120205
足を洗い合いなさい
昨年、韓国の学生さんが突然、自転車で九州一周をしているので泊めて欲しいと言ってこられたことがありました。言葉が通じない外国での旅は心細いだろうと 教会の母子室に泊めてあげて、簡単な食事を提供し、明くる日無事を祈りつつ送り出しました。
思えば日本の道路は国道から県道、はたまた片田舎の小さな路地に至るまできれいに舗装されていて、自転車で走り回るのには最適で、快適なのだろうと思います。 北海道から九州最南端の佐多岬まで自転車で日本縦断をされる方がよくおられますが、これもしっかり舗装された道路が整備されているからだろうなと思います。
数年前アフリカを訪れた時は、幹線道路を少し外れると土埃の舞うデコボコ道で、車に乗っていてがたがた揺れるのを久しぶりに体験して懐かしさを覚えました。
日本も私が小さい頃は田舎で育ったせいもあったのですが、町中舗装道路なんてほとんどありませんでした。当時は土の道路でまだ車より馬車や牛が道を往行して いました。母によると、私が2歳ぐらいの頃だと思いますが、道路に飛び出して勢いよく走ってきた馬車に轢かれかけたことがあったということでした。

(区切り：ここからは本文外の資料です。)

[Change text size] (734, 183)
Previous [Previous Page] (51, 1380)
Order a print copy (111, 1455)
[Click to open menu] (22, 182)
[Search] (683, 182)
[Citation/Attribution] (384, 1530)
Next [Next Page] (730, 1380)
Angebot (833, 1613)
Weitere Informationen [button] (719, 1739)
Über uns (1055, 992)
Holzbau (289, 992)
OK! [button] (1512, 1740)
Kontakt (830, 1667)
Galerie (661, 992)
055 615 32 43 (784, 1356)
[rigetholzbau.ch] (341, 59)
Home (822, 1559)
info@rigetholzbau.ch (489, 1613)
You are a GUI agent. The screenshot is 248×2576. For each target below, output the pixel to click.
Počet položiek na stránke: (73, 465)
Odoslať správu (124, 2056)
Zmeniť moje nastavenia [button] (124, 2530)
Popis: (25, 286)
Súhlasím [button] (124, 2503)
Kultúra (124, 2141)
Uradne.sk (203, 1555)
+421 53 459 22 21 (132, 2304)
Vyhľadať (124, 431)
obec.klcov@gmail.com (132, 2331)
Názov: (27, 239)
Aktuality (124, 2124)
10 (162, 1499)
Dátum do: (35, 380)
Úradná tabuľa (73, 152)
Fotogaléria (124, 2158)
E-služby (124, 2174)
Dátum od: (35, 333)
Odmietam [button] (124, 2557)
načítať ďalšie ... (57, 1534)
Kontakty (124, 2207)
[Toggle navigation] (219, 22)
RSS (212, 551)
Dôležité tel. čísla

また小学生の頃は靴なんか履かないで裸足で走り回っていましたので、道路に落ちた馬の糞とか牛の糞を踏んづけてしまう事もよくありました。当時は「馬の糞を 踏んだら足が速くなる。牛の糞を踏んだら遅くなる。」と言われていたのを半信半疑ながら信じていました。
そして、馬の糞だろうが牛の糞だろうが踏ん付けても別段慌てることもなく、そのまま普通に遊び続けていました。ただ家に帰り、家に入る時は入り口の水が入った 大きな壺から柄杓で水を汲んで足を洗ってから家に上がるようになっていました。
学校に行く時は運動靴を履いて行くのですが、学校で靴箱に靴をしまうと、休み時間や昼食時間は裸足で運動場を駆けまわって、帰る時にまた靴を履いて帰って いました。その時は靴を履いているので足を洗わないで家に入って、畳に座っていると真っ黒に汚れた足裏が母に見つかり、洗わされたりもしました。
何故、突然このような昔のお話をしたかというと、聖書を読んでいてイエス様が弟子たちの足を洗われた箇所を読んで、イエス様の時代の道路事情と私の小さな ころの事情がダブって思い起こされたからです。
イエス様の当時も道路を歩いていたら馬の糞や牛の糞があちらこちらに落ちていたことでしょう。其の頃の子供も裸足だったかもしれませんが、大人は動物の皮に ひもを通してサンダルみたいにして履いて歩いていました。歩いていると土埃だけでなく家畜の糞や汚れが足に付いたり、足とサンダルの間にも泥が入ったり したことでしょう。
ですから家に入る時は入口に、昔私の内にあったような水の入った壺があって、普通はしもべや奴隷がお客さんの足を洗ってくれるようになっていました。しかし、 イエス様の弟子たちはそれぞれプライドがあって、旅先ではだれもその仕事をしようとしないで家に上がっていたようです。
すると、食事の席についていたイエス様が上着を脱ぎ立ちあがって腰に手ぬぐいを巻き、弟子たちの足を洗い始められたのです。そして、洗い終わると「あなた方は 私のしたことが分かりますか。私があなた方の足を洗ったのだから、あなた方もへりくだって互いに足を洗い合いなさい。」と教えられたのです。
それで、主であり師であるこのわたしが、あなたがたの足を洗ったのですから、あなたがたもまた互いに足を洗い合うべきです。 わたしがあなたがたにしたとおりに、あなたがたもするように、わたしはあなたがたに模範を示したのです。ヨハネ13:14~15
私達はともすると変なプライドで人に仕えることを躊躇してしまいます。しかし、イエス様は上に立つ者ほど仕える者になるべきことを教えられました。私も馬の糞を ふんづけても、そのまま遊んでいた頃の心に帰ると喜んで仕えることが出来るようになれるのではないかと思いました。